>>>
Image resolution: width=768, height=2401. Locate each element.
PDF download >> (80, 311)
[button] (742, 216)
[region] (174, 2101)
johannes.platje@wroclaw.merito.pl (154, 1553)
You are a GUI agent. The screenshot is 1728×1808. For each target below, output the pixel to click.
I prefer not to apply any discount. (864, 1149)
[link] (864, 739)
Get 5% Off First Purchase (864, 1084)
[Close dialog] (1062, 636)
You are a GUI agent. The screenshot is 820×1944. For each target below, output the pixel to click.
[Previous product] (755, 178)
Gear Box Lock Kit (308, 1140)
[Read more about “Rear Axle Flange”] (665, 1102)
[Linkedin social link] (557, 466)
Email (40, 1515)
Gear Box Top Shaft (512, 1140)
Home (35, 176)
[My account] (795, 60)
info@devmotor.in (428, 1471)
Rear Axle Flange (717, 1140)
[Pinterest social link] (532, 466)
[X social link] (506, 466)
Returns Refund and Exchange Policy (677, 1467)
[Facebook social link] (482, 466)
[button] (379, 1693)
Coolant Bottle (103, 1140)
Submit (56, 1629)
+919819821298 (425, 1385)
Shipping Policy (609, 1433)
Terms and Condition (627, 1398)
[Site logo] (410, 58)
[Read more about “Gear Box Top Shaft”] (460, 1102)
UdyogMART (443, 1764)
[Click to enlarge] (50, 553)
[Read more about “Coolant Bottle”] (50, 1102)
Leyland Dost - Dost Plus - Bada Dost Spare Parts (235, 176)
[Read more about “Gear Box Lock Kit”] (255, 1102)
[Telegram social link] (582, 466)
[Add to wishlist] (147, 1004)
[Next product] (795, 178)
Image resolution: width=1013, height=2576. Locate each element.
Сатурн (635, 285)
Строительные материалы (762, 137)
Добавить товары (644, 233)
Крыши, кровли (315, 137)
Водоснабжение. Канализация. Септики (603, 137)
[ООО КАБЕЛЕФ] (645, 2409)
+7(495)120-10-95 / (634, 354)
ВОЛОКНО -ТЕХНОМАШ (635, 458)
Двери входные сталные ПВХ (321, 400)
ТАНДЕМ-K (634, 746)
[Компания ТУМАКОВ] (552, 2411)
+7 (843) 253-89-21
<<<
» **WORK REQUIRED**: Please print out every entry again, exactly as it reads.

» **YOUR RESPONSE**:
Image resolution: width=768, height=2401. Locate each element.
PDF download >> (80, 311)
[button] (742, 216)
[region] (174, 2101)
johannes.platje@wroclaw.merito.pl (154, 1553)
You are a GUI agent. The screenshot is 1728×1808. For each target below, output the pixel to click.
I prefer not to apply any discount. (864, 1149)
[link] (864, 739)
Get 5% Off First Purchase (864, 1084)
[Close dialog] (1062, 636)
You are a GUI agent. The screenshot is 820×1944. For each target below, output the pixel to click.
[Previous product] (755, 178)
Gear Box Lock Kit (308, 1140)
[Read more about “Rear Axle Flange”] (665, 1102)
[Linkedin social link] (557, 466)
Email (40, 1515)
Gear Box Top Shaft (512, 1140)
Home (35, 176)
[My account] (795, 60)
info@devmotor.in (428, 1471)
Rear Axle Flange (717, 1140)
[Pinterest social link] (532, 466)
[X social link] (506, 466)
Returns Refund and Exchange Policy (677, 1467)
[Facebook social link] (482, 466)
[button] (379, 1693)
Coolant Bottle (103, 1140)
Submit (56, 1629)
+919819821298 (425, 1385)
Shipping Policy (609, 1433)
Terms and Condition (627, 1398)
[Site logo] (410, 58)
[Read more about “Gear Box Top Shaft”] (460, 1102)
UdyogMART (443, 1764)
[Click to enlarge] (50, 553)
[Read more about “Coolant Bottle”] (50, 1102)
Leyland Dost - Dost Plus - Bada Dost Spare Parts (235, 176)
[Read more about “Gear Box Lock Kit”] (255, 1102)
[Telegram social link] (582, 466)
[Add to wishlist] (147, 1004)
[Next product] (795, 178)
Image resolution: width=1013, height=2576. Locate each element.
Сатурн (635, 285)
Строительные материалы (762, 137)
Добавить товары (644, 233)
Крыши, кровли (315, 137)
Водоснабжение. Канализация. Септики (603, 137)
[ООО КАБЕЛЕФ] (645, 2409)
+7(495)120-10-95 / (634, 354)
ВОЛОКНО -ТЕХНОМАШ (635, 458)
Двери входные сталные ПВХ (321, 400)
ТАНДЕМ-K (634, 746)
[Компания ТУМАКОВ] (552, 2411)
+7 (843) 253-89-21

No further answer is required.